─── Exercise passage ───

Fashion Report: This morning, I’m wearing a muted green plaid shirt over khakis. Add Rockport shoes and I could pass for a mall walker. At the same time, I’ve had my music playing the “Celtic Punk” playlist. I enjoy the energy of the Dreadnoughts and Flatfoot 56, but I would never fail to stick out at their concerts. People would look at me and ask, “What is that old guy doing here?”
It’s a fair question, I suppose, and one that comes up as I continue thinking through Richard Baxter’s four questions for evaluating reading material. Having considered questions one and two, it’s time to proceed to the third:
Are the lovers of such a book as this the greatest lovers of the Book of God and of a holy life?
If I’m reading the question properly, then Baxter would accompany me to a Dreadnoughts show, complete in his 17th-century garb, and ask, “What sort of creatures are these who repeatedly shout ‘Oi!’?” As I try to explain the subtleties of this odd genre of music, I imagine him interrupting me. “And, pray tell, do such roustabouts love our Lord and the holy life?”
Here I would pause. How do I answer that question? I enjoy this music and I can answer “yes” to these last inquiries. But then I don’t exactly fit in with the whole Celtic punk scene. Some of the others bouncing around to “Sleep is for the Weak” probably have a high view of the Bible. Most probably don’t. It’s hard to tell.
It’s at this point in my imaginary conversation with Richard Baxter that I’d have to ask myself why I’m hanging out in whatever club is hosting the band. Why do I want to spend time with these people? But I like the music. “Oi!” indeed.
Tim Challies, who wrote about Baxter’s questions some 12 years ago, commented (in a more controlled tone than mine) on the challenge of this question:
This is a difficult question. I sometimes read books that are popular, but favored by those who do not hold high the Word of God. While I do believe there is value in reading books for the purposes of research (for example, to understand what 22 million people are reading in The Purpose Driven Life), I need to prioritize good books that are loved by godly men and women.

───

In the piece on Richard Baxter's reading questions, which playlist is the writer listening to that morning?

─── Record set ───

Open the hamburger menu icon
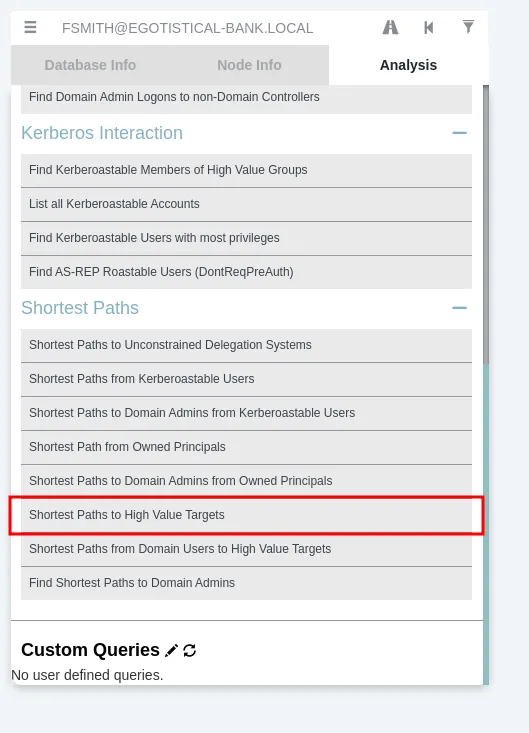 coord(30,27)
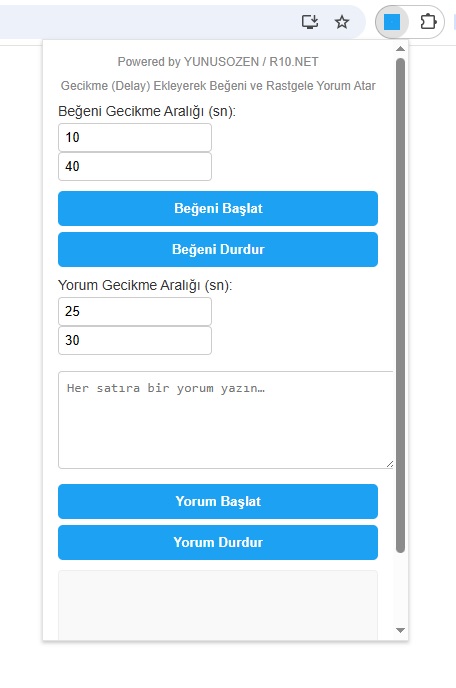Click the empty log box below Yorum Durdur
This screenshot has height=688, width=456.
[218, 605]
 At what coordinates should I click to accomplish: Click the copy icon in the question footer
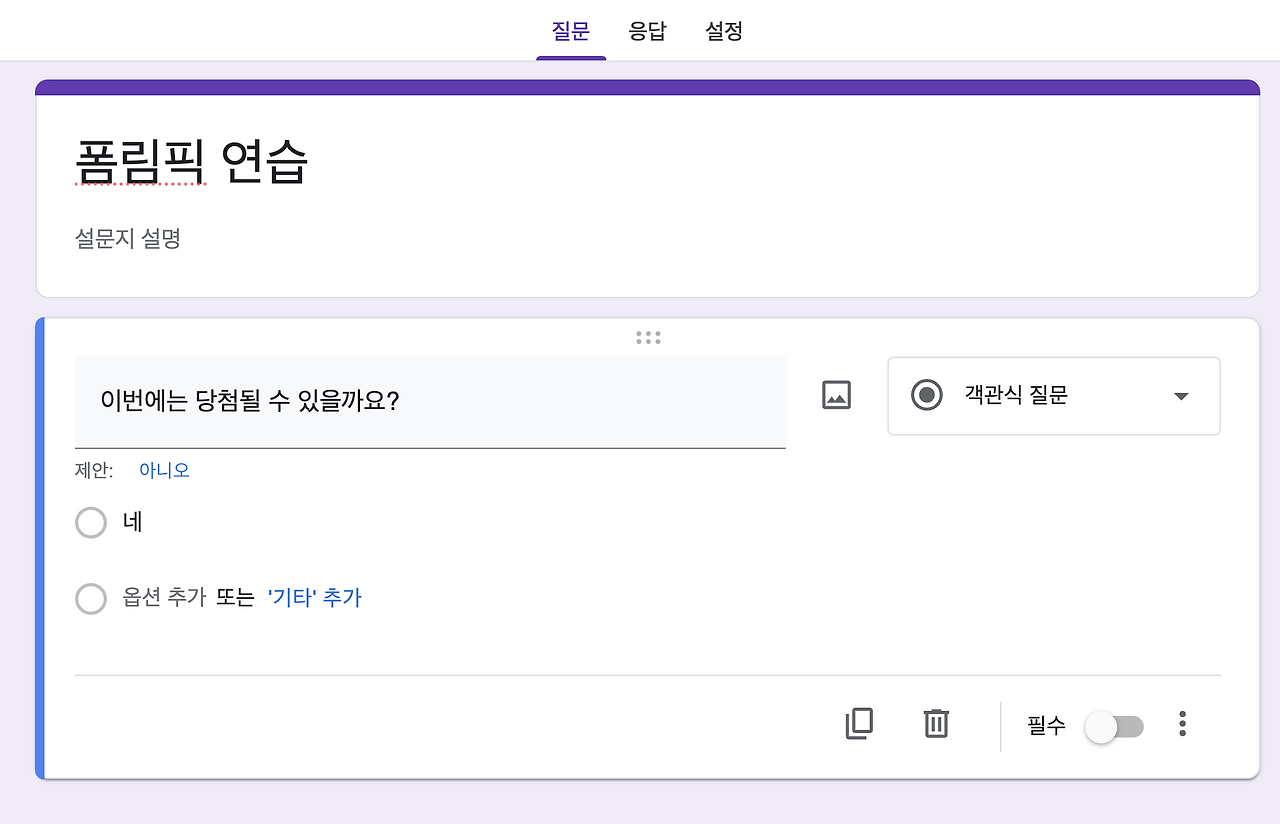[859, 724]
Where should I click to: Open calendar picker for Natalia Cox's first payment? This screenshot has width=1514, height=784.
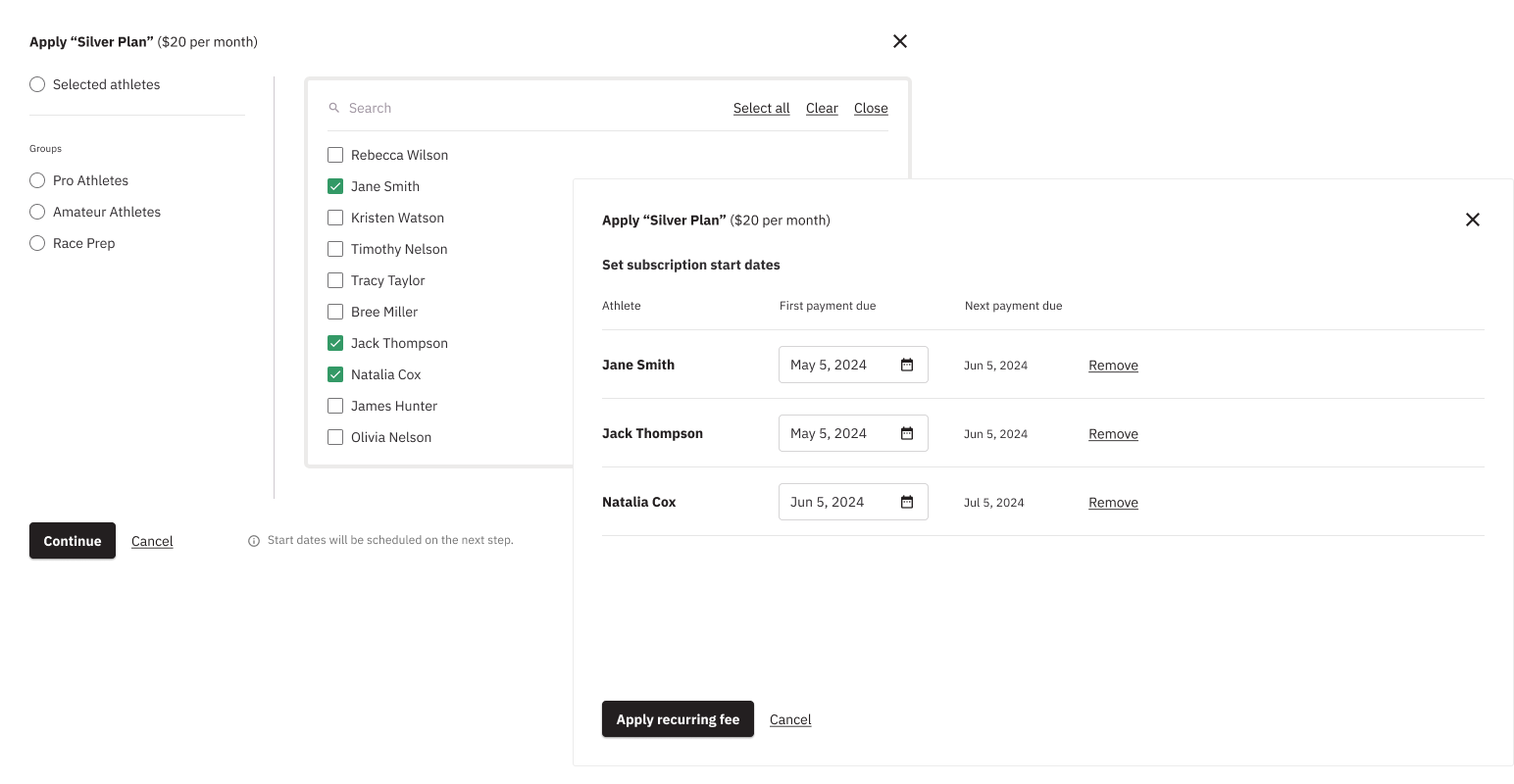pos(907,502)
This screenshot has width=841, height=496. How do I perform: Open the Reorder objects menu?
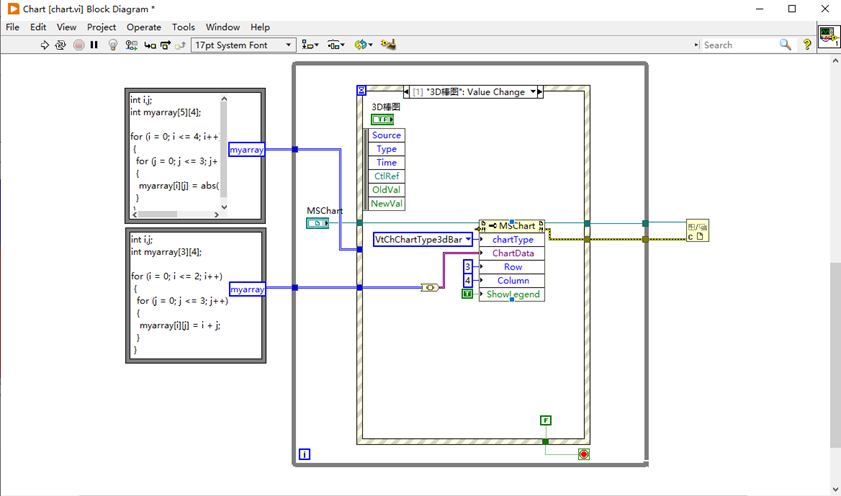[x=363, y=45]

───

__Answer box__: The "Celtic Punk" playlist.